L'AI e la fragilità: scolpire possibilità
- Idi di Marzo

- 4 nov
- Tempo di lettura: 3 min

Con martello e scalpello Michelangelo ha scolpito la Pietà; con l'intelligenza artificiale possiamo provare a scolpire nuove forme di umanità. La differenza non sta nello strumento, ma nello sguardo che sa vedere, nella mano che accompagna, nel cuore che educa.
L' AI può escludere o includere, sostituire o liberare. Nella scuola, soprattutto con gli alunni fragili, diventa ciò che scegliamo di farne: uno strumento tecnico o uno scalpello di umanità.
"Michelangelo, con martello e scalpello, ha fatto la Pietà; io, con gli stessi strumenti, faccio pietà."
Una battuta leggera, ma anche un piccolo trattato di filosofia della tecnica. Gli strumenti sono gli stessi; a cambiare è la mano, lo sguardo, la capacità di vedere dentro la materia la forma che attende di essere liberata.
Oggi, con l’intelligenza artificiale, siamo tutti un po’ davanti al nostro blocco di marmo. Abbiamo tra le mani strumenti straordinari: capaci di scrivere, parlare, comprendere, persino di apprendere. Ma lo sguardo che guida questi strumenti resta umano e solo da esso può nascere qualcosa che valga davvero.
Nel mondo della scuola, questo tema si fa concreto quando parliamo di alunni fragili, con disabilità, con bisogni educativi speciali.
Qui l’AI non è un vezzo tecnologico, ma una possibilità reale di emancipazione. Un alunno che non può leggere può ascoltare. Un alunno che non riesce a scrivere può dettare. Un ragazzo che si perde nei testi può ricevere parole semplificate, immagini, mappe.
Un software di intelligenza artificiale può adattare, mediare, accompagnare.
Eppure, anche qui, la differenza non la fa lo strumento. La fa l’intenzione educativa. La fa la capacità del docente di vedere la persona prima della funzione, il desiderio prima del limite.
L’AI può leggere ad alta voce, ma non sente la voce interiore dell’alunno. Può adattare un compito, ma non intuisce la paura di sbagliare. Può proporre una soluzione, ma non conosce la fatica di chi impara lentamente. Per questo l’AI, da sola, non basta: serve la presenza viva dell’adulto che accompagna, che interpreta, che dà senso.

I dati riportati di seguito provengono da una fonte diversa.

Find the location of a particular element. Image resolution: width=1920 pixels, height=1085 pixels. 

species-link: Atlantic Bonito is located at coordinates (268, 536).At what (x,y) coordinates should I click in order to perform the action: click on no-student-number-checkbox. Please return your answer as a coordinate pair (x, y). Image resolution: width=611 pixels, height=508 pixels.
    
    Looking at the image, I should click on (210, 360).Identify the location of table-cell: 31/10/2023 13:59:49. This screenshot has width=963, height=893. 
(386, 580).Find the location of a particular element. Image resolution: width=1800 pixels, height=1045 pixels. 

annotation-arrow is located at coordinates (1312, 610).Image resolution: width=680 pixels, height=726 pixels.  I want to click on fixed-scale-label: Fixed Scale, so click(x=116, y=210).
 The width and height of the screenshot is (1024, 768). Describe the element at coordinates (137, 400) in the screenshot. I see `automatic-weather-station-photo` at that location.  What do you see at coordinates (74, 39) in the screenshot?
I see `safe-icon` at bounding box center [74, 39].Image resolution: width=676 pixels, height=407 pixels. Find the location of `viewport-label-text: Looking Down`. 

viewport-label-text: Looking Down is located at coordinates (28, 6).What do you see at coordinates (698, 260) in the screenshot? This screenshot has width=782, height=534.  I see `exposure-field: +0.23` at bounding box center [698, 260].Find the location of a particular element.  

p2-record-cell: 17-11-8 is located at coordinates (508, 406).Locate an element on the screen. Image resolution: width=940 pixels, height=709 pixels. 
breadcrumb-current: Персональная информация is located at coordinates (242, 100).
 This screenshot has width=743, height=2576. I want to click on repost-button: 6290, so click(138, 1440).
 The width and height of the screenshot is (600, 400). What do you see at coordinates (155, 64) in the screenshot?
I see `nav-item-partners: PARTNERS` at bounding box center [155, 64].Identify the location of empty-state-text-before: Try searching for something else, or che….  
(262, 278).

Eppure, se quella mano c’è, se quell’intenzione è chiara, allora l’AI può davvero diventare uno scalpello di inclusione. Può togliere le barriere che imprigionano, non le identità che distinguono. Può dare voce a chi non riesce a farsi capire, spazio a chi fatica a trovare posto, dignità a chi per troppo tempo è stato visto solo attraverso la lente del bisogno.
L’intelligenza artificiale, in questo senso, non sostituisce l’intelligenza umana: la prolunga, la espande, la serve. Diventa parte di un’alleanza educativa nuova, in cui la tecnologia non cancella la relazione, ma la rende più accessibile, più personalizzata, più attenta ai ritmi di ciascuno.
Ma non tutti la vedono così.
C’è chi teme che l’AI introduca nella scuola un’idea fredda di inclusione: efficiente ma disincarnata, fatta di adattamenti automatici e risposte preconfezionate. Una scuola che “gestisce” la fragilità invece di accompagnarla.
E c’è chi, al contrario, intravede in questi strumenti un passo verso una scuola finalmente giusta: capace di offrire a ogni alunno le condizioni per esprimere ciò che è, senza standard rigidi e senza esclusioni mascherate da normalità.
Le due visioni sono entrambe legittime e, forse, in parte, entrambe vere.
Perché l’AI non porta con sé un destino: porta una scelta. La scelta di usarla come martello che frantuma o come scalpello che libera. La scelta di vedere nella tecnologia una scorciatoia o una possibilità di incontro. La scelta di un’educazione che delega o di un’educazione che scolpisce.
Gli strumenti evolvono, ma resta sempre la domanda antica: chi li usa, e per quale fine?
Michelangelo diceva che la scultura è già dentro il marmo: bisogna solo togliere il superfluo.
Forse l’educazione, anche con l’AI, è proprio questo: un lavoro paziente e amoroso per rivelare la bellezza che ogni persona custodisce, anche e soprattutto quando la fragilità ne nasconde i contorni.